Molecular basis of antibody mediated immunity against Ehrlichia chaffeensis involves species-specific linear epitopes in tandem repeat proteins

Jeeba A. Kuriakose, Xiaofeng Zhang, Tian Luo, Jere W. McBride

Research output: Contribution to journalArticlepeer-review

22 Scopus citations

Abstract

Humoral immune mechanisms are an important component of protective immunity to Ehrlichia species. However, the molecular basis of antibody mediated immunity is not completely defined, and the role of most molecularly characterized major immunoreactive proteins is unknown. In previous studies, we mapped major species-specific continuous epitopes in three surface exposed and secreted tandem repeat proteins (TRP32, TRP47 and TRP120).
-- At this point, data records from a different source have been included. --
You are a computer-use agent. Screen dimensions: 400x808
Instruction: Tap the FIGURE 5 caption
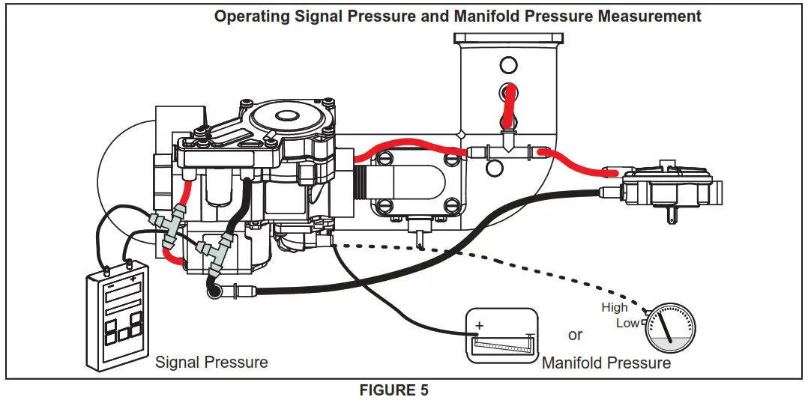(394, 390)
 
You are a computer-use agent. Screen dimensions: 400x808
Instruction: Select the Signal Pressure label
(211, 363)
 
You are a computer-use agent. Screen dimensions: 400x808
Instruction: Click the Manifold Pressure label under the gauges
(606, 363)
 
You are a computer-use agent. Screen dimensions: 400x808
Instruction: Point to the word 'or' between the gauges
(575, 335)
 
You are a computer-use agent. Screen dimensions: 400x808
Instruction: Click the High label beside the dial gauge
(614, 307)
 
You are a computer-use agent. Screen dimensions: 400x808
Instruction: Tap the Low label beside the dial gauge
(627, 323)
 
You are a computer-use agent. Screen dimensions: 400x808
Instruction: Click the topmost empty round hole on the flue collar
(508, 64)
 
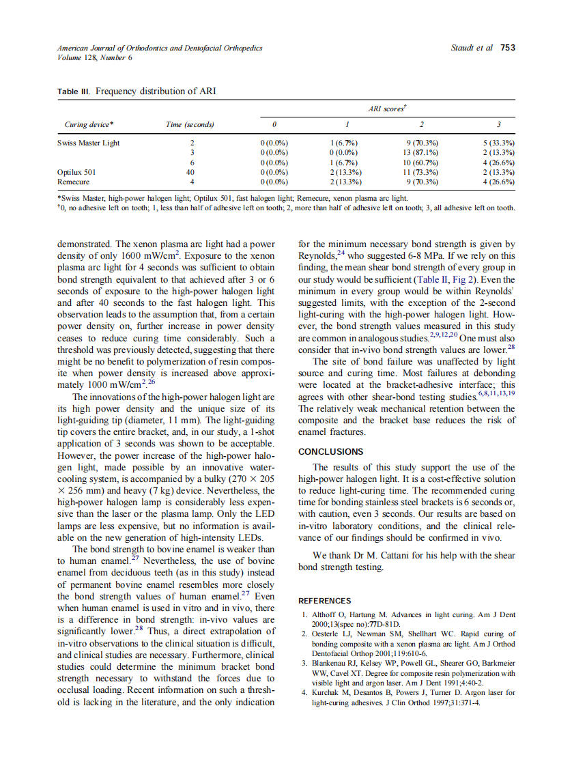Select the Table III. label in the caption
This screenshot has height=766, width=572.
[74, 91]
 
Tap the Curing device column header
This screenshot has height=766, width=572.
[89, 124]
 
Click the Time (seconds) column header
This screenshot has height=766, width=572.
[190, 124]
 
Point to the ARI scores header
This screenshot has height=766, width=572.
[387, 109]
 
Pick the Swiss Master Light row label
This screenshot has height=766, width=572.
[88, 143]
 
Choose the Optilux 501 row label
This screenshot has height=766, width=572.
[76, 173]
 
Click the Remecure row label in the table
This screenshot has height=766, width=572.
[74, 182]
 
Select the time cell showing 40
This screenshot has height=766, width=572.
[192, 173]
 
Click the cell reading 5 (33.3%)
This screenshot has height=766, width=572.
[498, 143]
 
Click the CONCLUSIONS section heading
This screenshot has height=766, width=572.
[331, 451]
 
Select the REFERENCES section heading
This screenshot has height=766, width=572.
[325, 601]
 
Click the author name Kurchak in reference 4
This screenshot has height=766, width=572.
[326, 693]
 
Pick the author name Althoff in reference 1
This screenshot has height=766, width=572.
[324, 615]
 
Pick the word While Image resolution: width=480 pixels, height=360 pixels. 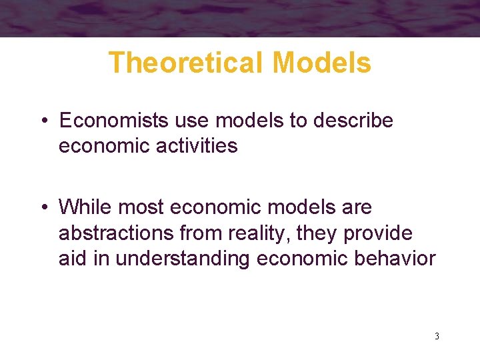(x=86, y=207)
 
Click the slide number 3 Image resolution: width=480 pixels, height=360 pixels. (x=437, y=336)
In this study, we report that protection is provided by antibodies against these molecularly defined TRP epitopes using in vitro and in vivo models. Protection was demonstrated in vitro after prophylactic and therapeutic administration of epitope-specific anti-TRP antibodies, suggesting that the protective mechanisms involve extracellular and intracellular antibody-mediated effects. In vivo passive transfer of individual epitope-specific TRP sera significantly reduced the ehrlichial load and splenomegaly, and protected mice against lethal infection. Moreover, the combination of antibodies to all three TRPs provided enhanced reduction in ehrlichial load similar to that of Ehrlichia chaffeensis immune sera. IgG1 was the predominant antibody isotype in the epitope-specific TRP mouse sera. These results demonstrate that antibodies against linear epitopes in TRP32, TRP47 and TRP120 are protective during E. chaffeensis infection and involves extracellular and intracellular antibody-mediated mechanisms.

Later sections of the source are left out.